> WORK REQUIRED:
Quote only the lines that start at the line with "Toggle the grid display button" and run to the end of the entries; omit the pictures.

──────

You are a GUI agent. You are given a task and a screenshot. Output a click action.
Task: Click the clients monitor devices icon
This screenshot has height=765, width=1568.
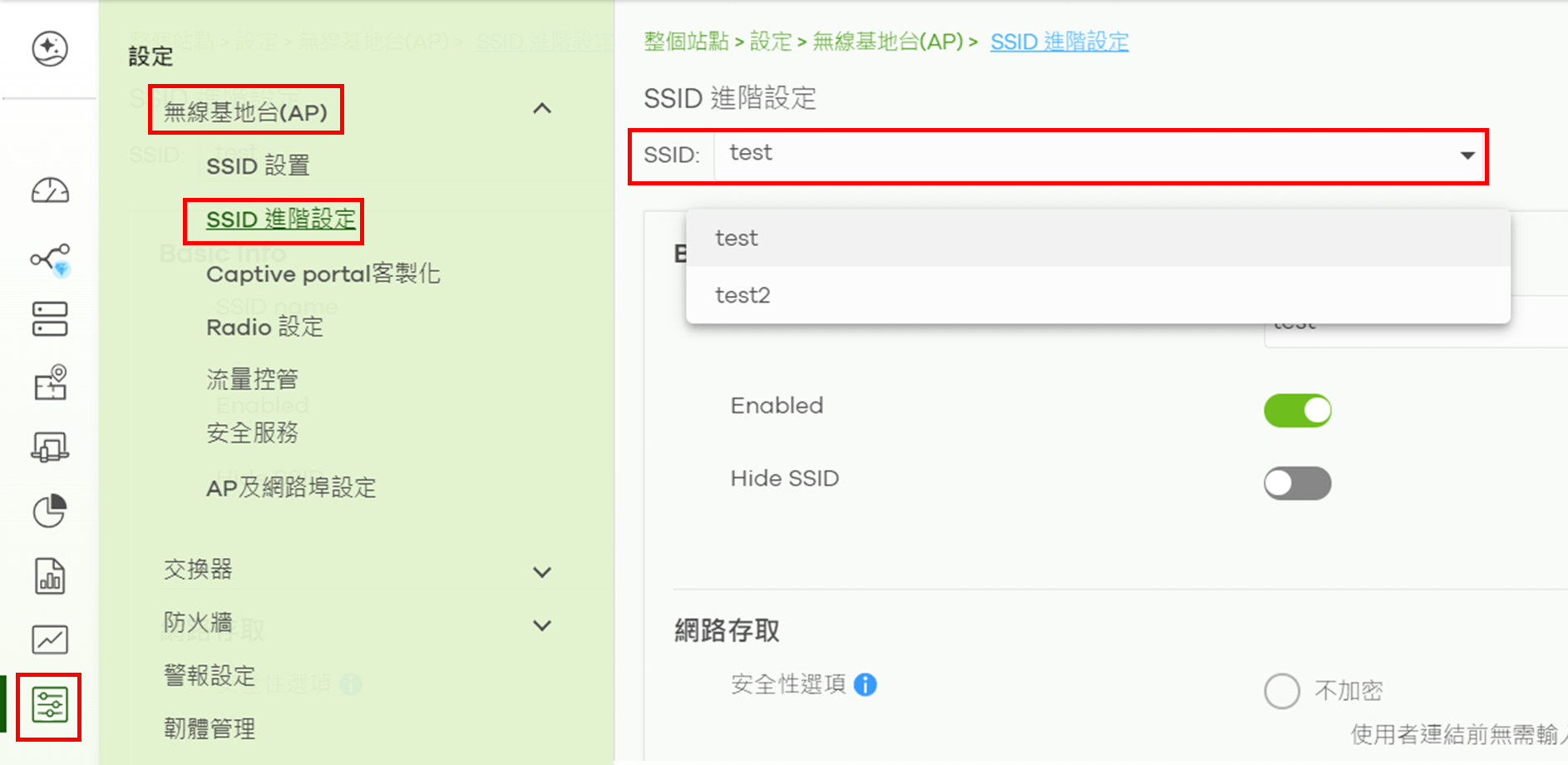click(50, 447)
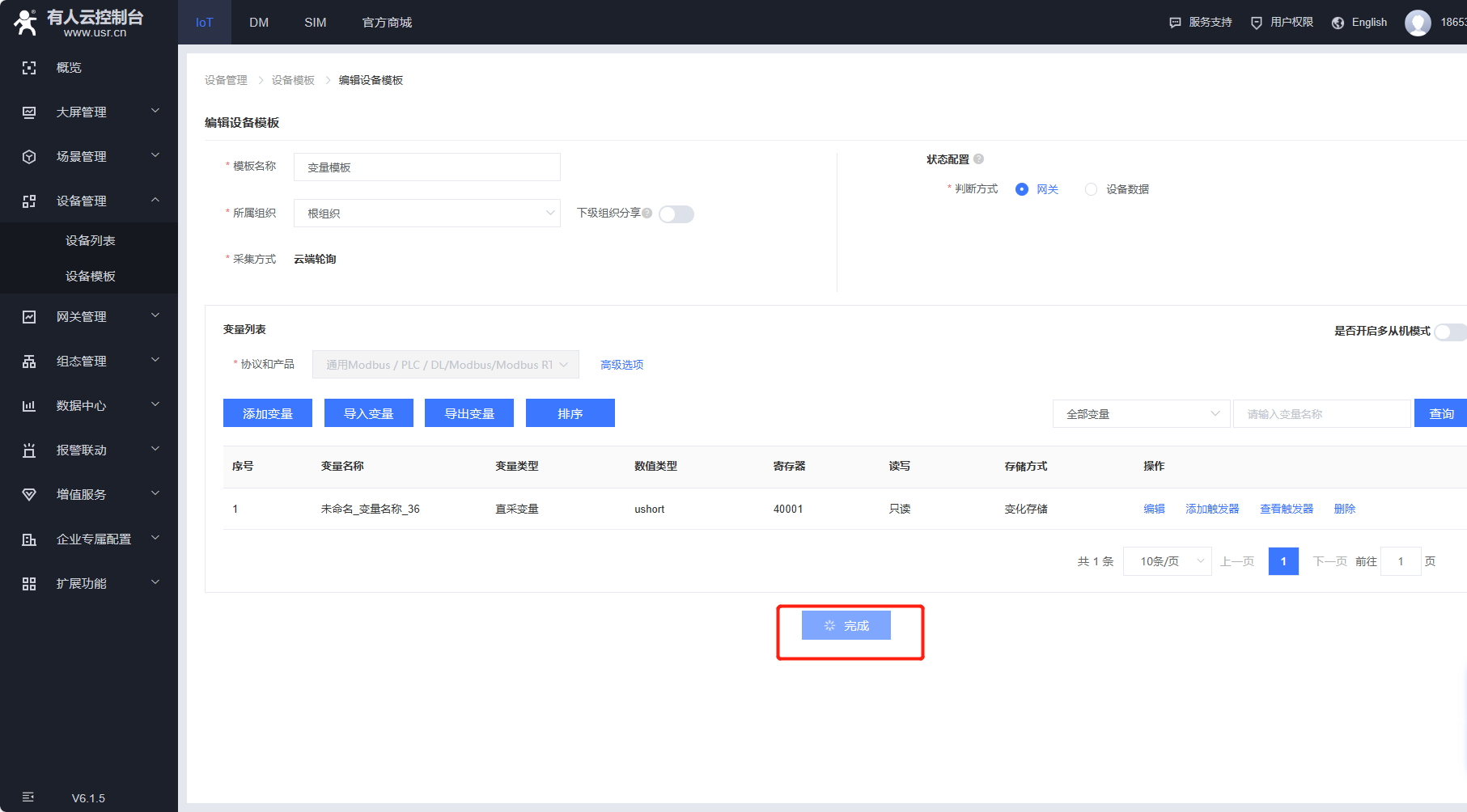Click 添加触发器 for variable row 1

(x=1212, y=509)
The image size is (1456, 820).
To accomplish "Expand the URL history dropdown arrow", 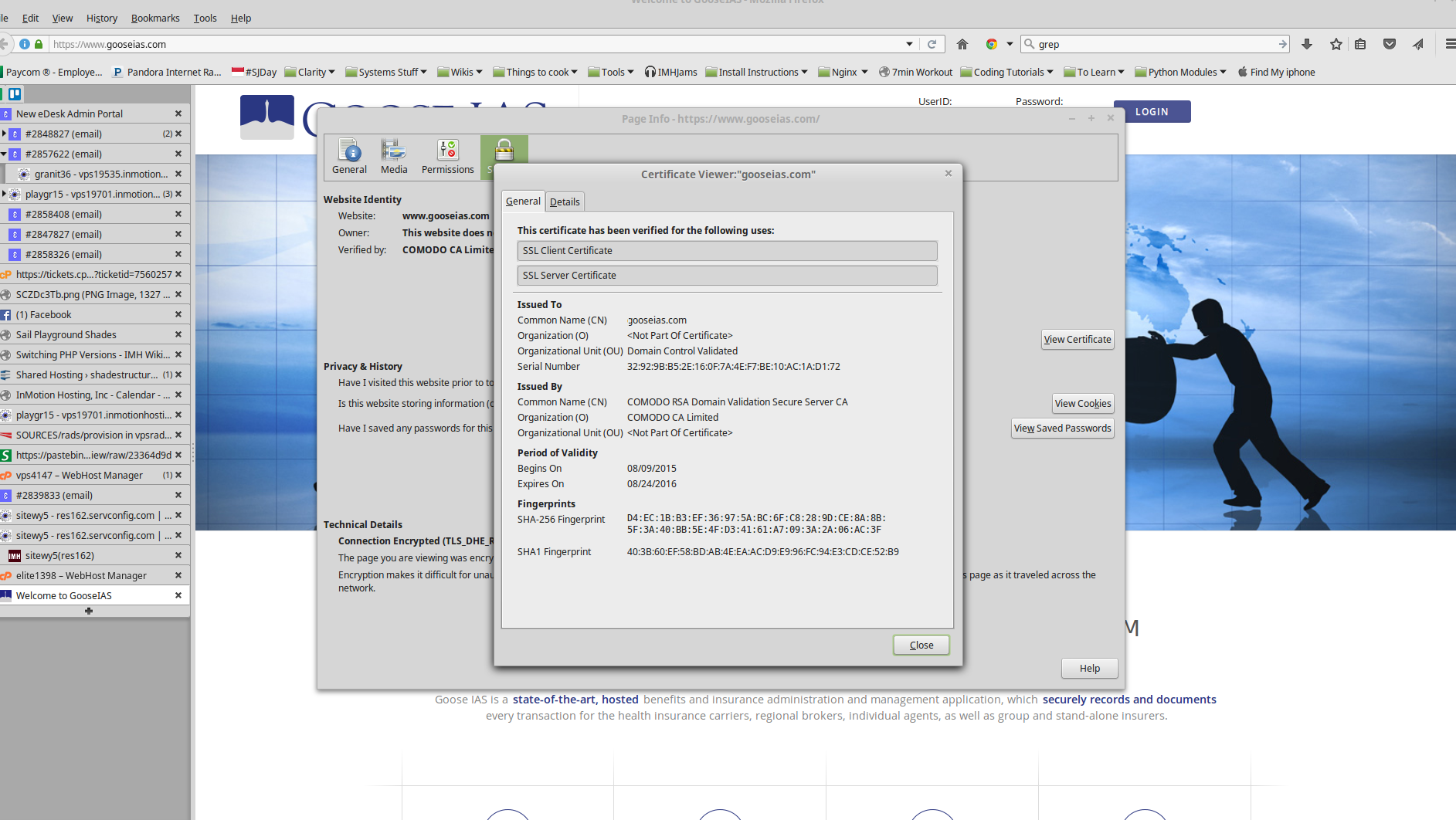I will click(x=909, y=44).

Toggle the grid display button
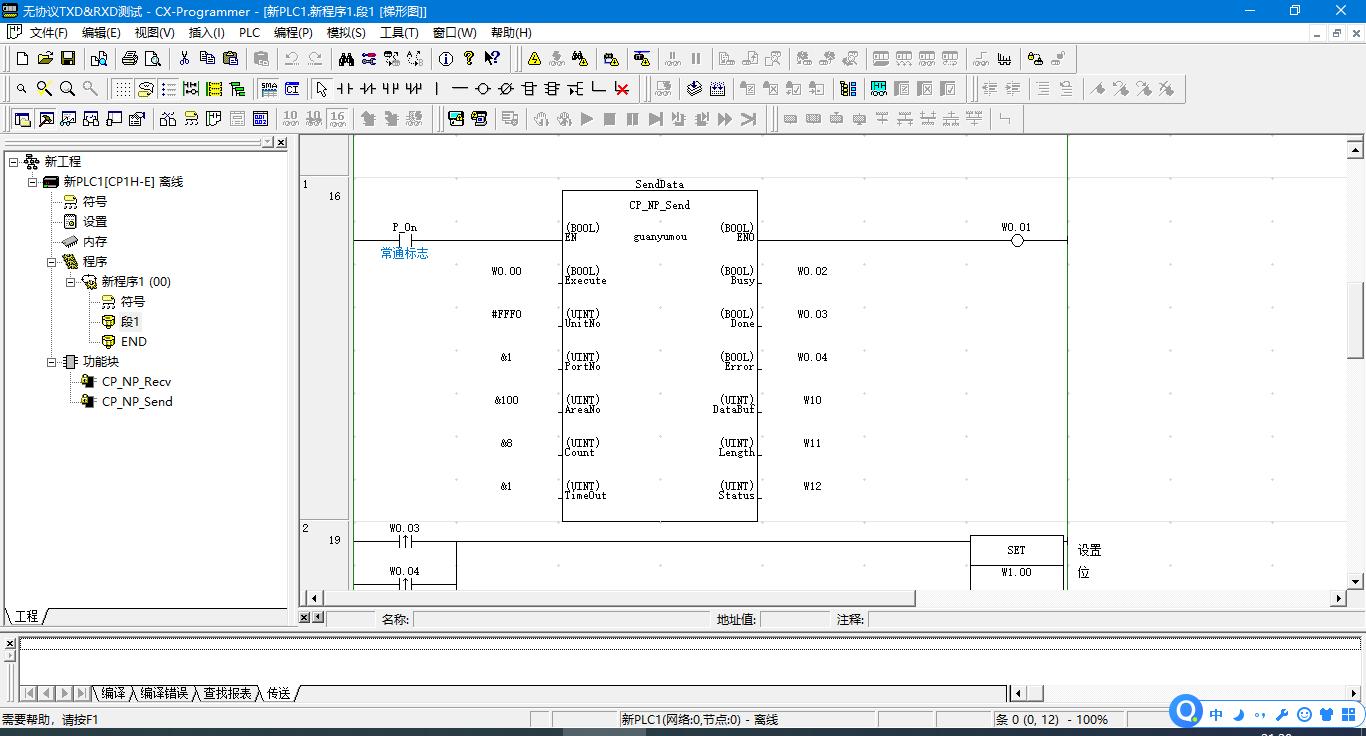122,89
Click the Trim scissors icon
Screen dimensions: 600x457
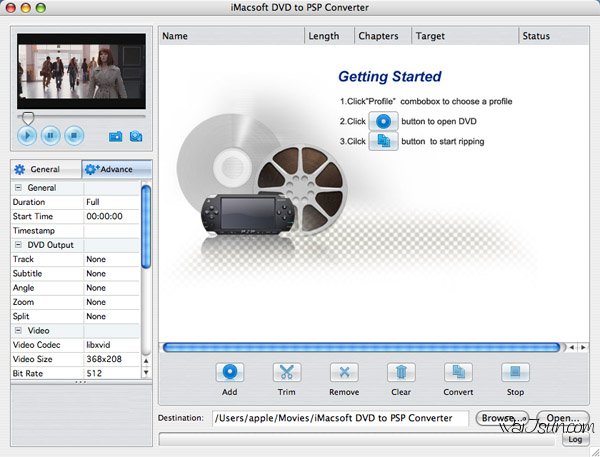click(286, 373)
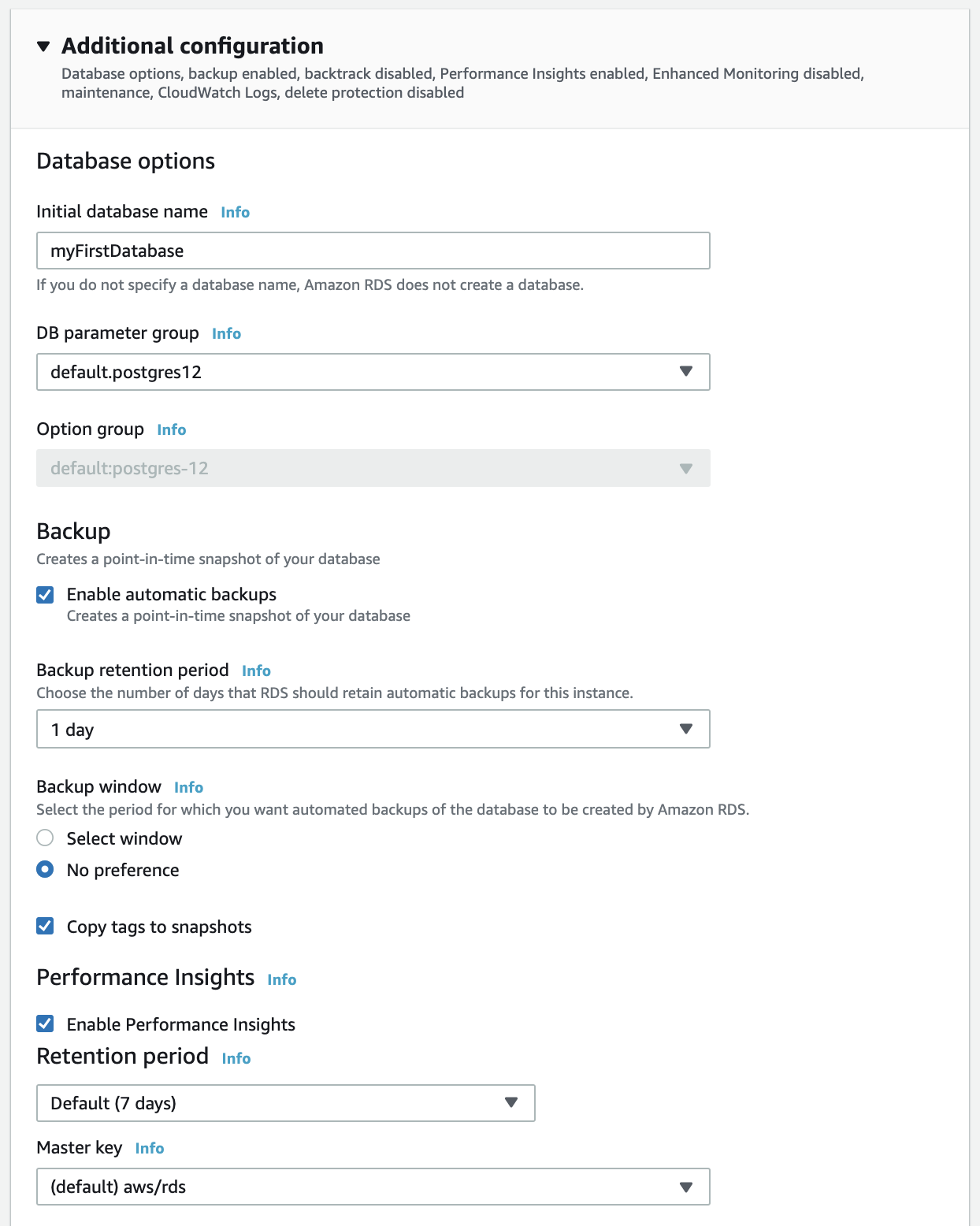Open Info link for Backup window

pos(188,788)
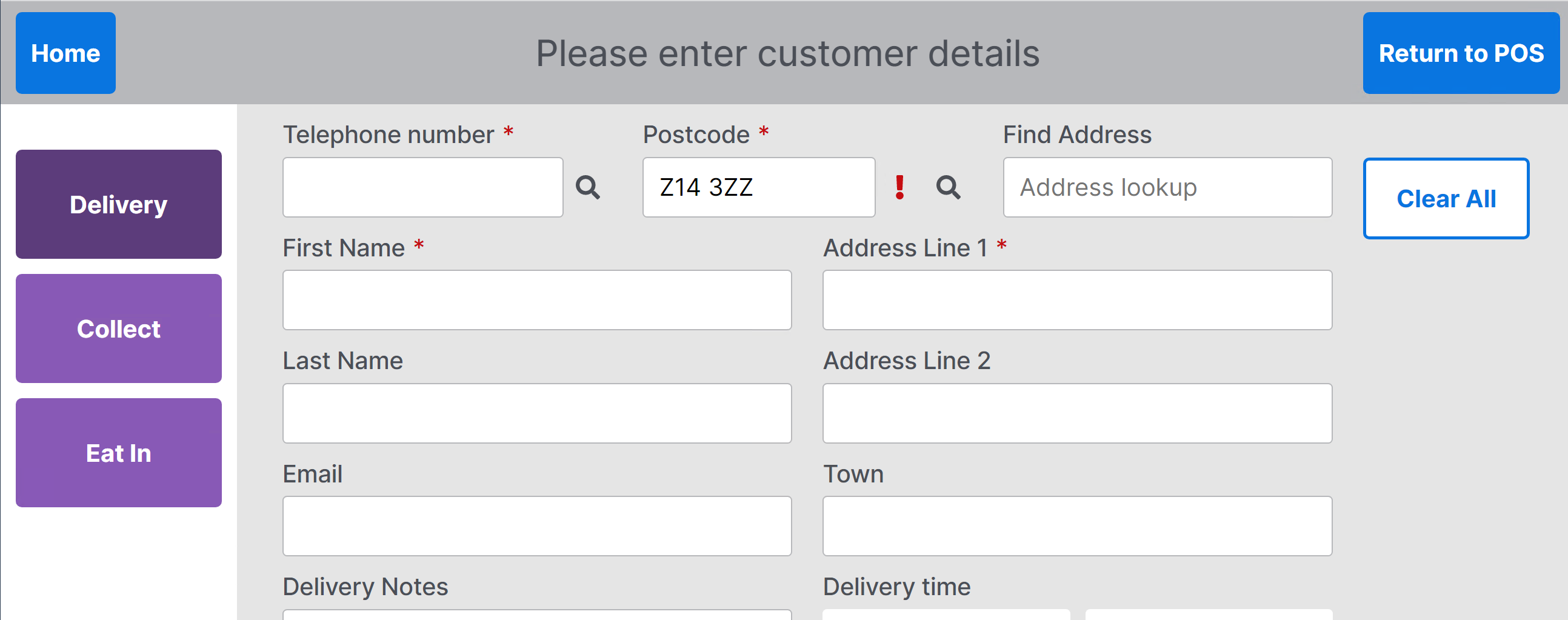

──────

> ANSWER SPACE:
Toggle the grid display button
122,89
Click the Trim scissors icon
Screen dimensions: 600x457
click(286, 373)
Open Info link for Backup window

pos(188,788)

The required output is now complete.